I think sometimes it can be confusing to be on the periphery of grief. Mostly if you’re in the center, you know your role. Your role is to grieve, whatever that looks like to you. It is to eat some of the food that people put in front of you, if you can manage to. It is to show up at the funeral home and the church, and to decide which songs will be in the service. After all of that is over, it is learn to go on with a gaping hole in your heart. None of that is easy. But it’s pretty clear.

But what if you are just a friend of the bereaved? What if you are just a coworker? A cousin? There’s the food bit. There’s showing up to the calling hours. After that, it can get a little hazy. What can you do?
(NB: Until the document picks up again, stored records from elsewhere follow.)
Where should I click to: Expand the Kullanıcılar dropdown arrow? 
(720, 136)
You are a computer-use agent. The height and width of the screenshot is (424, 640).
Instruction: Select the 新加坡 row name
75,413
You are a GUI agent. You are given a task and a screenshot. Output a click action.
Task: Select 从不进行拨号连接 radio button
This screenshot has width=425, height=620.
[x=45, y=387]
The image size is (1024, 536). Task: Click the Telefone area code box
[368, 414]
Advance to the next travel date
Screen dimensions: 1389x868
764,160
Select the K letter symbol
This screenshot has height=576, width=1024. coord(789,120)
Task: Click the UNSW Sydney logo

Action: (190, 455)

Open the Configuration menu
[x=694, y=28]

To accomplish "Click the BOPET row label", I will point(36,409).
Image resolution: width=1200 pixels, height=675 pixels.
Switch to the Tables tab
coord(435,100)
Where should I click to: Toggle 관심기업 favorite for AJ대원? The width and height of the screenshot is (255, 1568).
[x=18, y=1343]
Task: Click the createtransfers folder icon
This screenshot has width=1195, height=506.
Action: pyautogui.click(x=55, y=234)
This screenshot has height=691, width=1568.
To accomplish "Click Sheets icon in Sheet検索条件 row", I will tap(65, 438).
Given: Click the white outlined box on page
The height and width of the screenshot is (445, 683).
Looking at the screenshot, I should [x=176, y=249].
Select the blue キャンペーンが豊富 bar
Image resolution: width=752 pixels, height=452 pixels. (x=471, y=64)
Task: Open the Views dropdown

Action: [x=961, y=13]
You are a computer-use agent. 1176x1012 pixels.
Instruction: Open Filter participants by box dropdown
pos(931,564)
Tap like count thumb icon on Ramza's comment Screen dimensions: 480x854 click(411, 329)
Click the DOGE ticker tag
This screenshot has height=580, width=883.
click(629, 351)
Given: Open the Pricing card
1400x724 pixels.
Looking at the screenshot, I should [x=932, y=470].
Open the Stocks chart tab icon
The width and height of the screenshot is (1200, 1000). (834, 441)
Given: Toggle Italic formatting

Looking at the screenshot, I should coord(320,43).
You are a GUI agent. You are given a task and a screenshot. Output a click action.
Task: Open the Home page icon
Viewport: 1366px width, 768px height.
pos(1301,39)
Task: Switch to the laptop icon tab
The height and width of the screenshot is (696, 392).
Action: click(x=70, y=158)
Because we are do-ers, most of us. We want to show up with a gift in our hands; we want evidence that we have done something. It is hard to decide what to do.

This is even harder, I think. Because I think what we need to do for our friends and our neighbors and our cousins that are grieving is to show up.

We want to avoid suffering, all of us. We take medicine to avoid physical pain. For emotional pain, we choose avoidance. It is hard to watch people suffer. It makes us suffer a little ourselves. It’s easier to stay away. To bring a meal and get out of the kitchen and away from the suffocating sadness as quickly as we can.

We need to pause instead. To ask, “How are you right now?” and then — this is the hardest part — to shut up and listen. Maybe for a minute. Maybe for a long time. Whatever they need.

More than anything, we need to stop running away from pain. We need to show up. To mourn with those who mourn.

One thought on “Mourning

  1. You nailed it, Carol. Mourn with those who mourn. Be there. Listen. Ask. Listen some more. Eat. Drink. Listen. Ask. Listen some more. There is no better advice.